» Material provided:
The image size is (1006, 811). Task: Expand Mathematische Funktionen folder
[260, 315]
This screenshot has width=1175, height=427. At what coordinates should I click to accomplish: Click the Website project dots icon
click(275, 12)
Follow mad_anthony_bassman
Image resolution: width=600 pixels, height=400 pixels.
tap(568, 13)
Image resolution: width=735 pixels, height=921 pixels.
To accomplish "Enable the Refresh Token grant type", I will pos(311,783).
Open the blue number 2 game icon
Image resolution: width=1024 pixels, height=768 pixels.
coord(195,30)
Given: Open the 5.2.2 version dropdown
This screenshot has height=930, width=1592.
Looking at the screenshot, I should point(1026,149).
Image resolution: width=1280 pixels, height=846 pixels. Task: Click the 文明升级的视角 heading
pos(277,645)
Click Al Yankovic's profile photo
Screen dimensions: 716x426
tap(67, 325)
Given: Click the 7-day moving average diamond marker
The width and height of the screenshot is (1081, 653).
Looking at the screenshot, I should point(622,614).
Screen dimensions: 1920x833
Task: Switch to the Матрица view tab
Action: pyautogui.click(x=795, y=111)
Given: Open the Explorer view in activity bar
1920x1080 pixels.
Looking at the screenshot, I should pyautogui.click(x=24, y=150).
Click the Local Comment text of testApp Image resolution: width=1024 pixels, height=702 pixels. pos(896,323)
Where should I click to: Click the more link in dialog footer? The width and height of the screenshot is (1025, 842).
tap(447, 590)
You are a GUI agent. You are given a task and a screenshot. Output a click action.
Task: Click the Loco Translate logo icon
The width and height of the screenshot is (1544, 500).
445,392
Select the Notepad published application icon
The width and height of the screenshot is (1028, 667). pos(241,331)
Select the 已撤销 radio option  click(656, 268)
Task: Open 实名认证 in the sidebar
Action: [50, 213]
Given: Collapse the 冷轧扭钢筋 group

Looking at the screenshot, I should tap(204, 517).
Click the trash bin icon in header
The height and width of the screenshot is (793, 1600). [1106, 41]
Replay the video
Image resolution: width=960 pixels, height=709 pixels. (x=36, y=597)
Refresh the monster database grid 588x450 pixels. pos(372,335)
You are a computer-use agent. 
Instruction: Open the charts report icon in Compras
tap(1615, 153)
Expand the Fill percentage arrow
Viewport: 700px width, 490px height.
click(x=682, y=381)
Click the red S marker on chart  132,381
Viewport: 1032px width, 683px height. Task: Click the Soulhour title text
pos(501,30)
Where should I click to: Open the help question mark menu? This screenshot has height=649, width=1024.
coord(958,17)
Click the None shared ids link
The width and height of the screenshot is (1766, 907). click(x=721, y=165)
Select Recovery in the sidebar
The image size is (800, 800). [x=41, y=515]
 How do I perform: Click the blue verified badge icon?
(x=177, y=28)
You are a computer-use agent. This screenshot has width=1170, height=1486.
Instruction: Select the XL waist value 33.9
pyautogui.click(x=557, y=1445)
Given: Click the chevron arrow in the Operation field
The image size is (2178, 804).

» About this task: Each line of the data must be retyped exactly.

» Your response:
The image size is (1006, 811). Task: Expand Mathematische Funktionen folder
[260, 315]
This screenshot has width=1175, height=427. At what coordinates should I click to accomplish: Click the Website project dots icon
click(275, 12)
Follow mad_anthony_bassman
Image resolution: width=600 pixels, height=400 pixels.
tap(568, 13)
Image resolution: width=735 pixels, height=921 pixels.
To accomplish "Enable the Refresh Token grant type", I will pos(311,783).
Open the blue number 2 game icon
Image resolution: width=1024 pixels, height=768 pixels.
coord(195,30)
Given: Open the 5.2.2 version dropdown
This screenshot has height=930, width=1592.
Looking at the screenshot, I should point(1026,149).
Image resolution: width=1280 pixels, height=846 pixels. Task: Click the 文明升级的视角 heading
pos(277,645)
Click Al Yankovic's profile photo
Screen dimensions: 716x426
tap(67, 325)
Given: Click the 7-day moving average diamond marker
The width and height of the screenshot is (1081, 653).
Looking at the screenshot, I should point(622,614).
Screen dimensions: 1920x833
Task: Switch to the Матрица view tab
Action: pyautogui.click(x=795, y=111)
Given: Open the Explorer view in activity bar
1920x1080 pixels.
Looking at the screenshot, I should pyautogui.click(x=24, y=150).
Click the Local Comment text of testApp Image resolution: width=1024 pixels, height=702 pixels. pos(896,323)
Where should I click to: Click the more link in dialog footer? The width and height of the screenshot is (1025, 842).
tap(447, 590)
You are a GUI agent. You are given a task and a screenshot. Output a click action.
Task: Click the Loco Translate logo icon
The width and height of the screenshot is (1544, 500).
445,392
Select the Notepad published application icon
The width and height of the screenshot is (1028, 667). pos(241,331)
Select the 已撤销 radio option  click(656, 268)
Task: Open 实名认证 in the sidebar
Action: [50, 213]
Given: Collapse the 冷轧扭钢筋 group

Looking at the screenshot, I should tap(204, 517).
Click the trash bin icon in header
The height and width of the screenshot is (793, 1600). [1106, 41]
Replay the video
Image resolution: width=960 pixels, height=709 pixels. (x=36, y=597)
Refresh the monster database grid 588x450 pixels. pos(372,335)
You are a computer-use agent. 
Instruction: Open the charts report icon in Compras
tap(1615, 153)
Expand the Fill percentage arrow
Viewport: 700px width, 490px height.
click(x=682, y=381)
Click the red S marker on chart  132,381
Viewport: 1032px width, 683px height. Task: Click the Soulhour title text
pos(501,30)
Where should I click to: Open the help question mark menu? This screenshot has height=649, width=1024.
coord(958,17)
Click the None shared ids link
The width and height of the screenshot is (1766, 907). click(x=721, y=165)
Select Recovery in the sidebar
The image size is (800, 800). [x=41, y=515]
 How do I perform: Click the blue verified badge icon?
(x=177, y=28)
You are a computer-use agent. This screenshot has width=1170, height=1486.
Instruction: Select the XL waist value 33.9
pyautogui.click(x=557, y=1445)
Given: Click the chevron arrow in the Operation field
The image size is (2178, 804).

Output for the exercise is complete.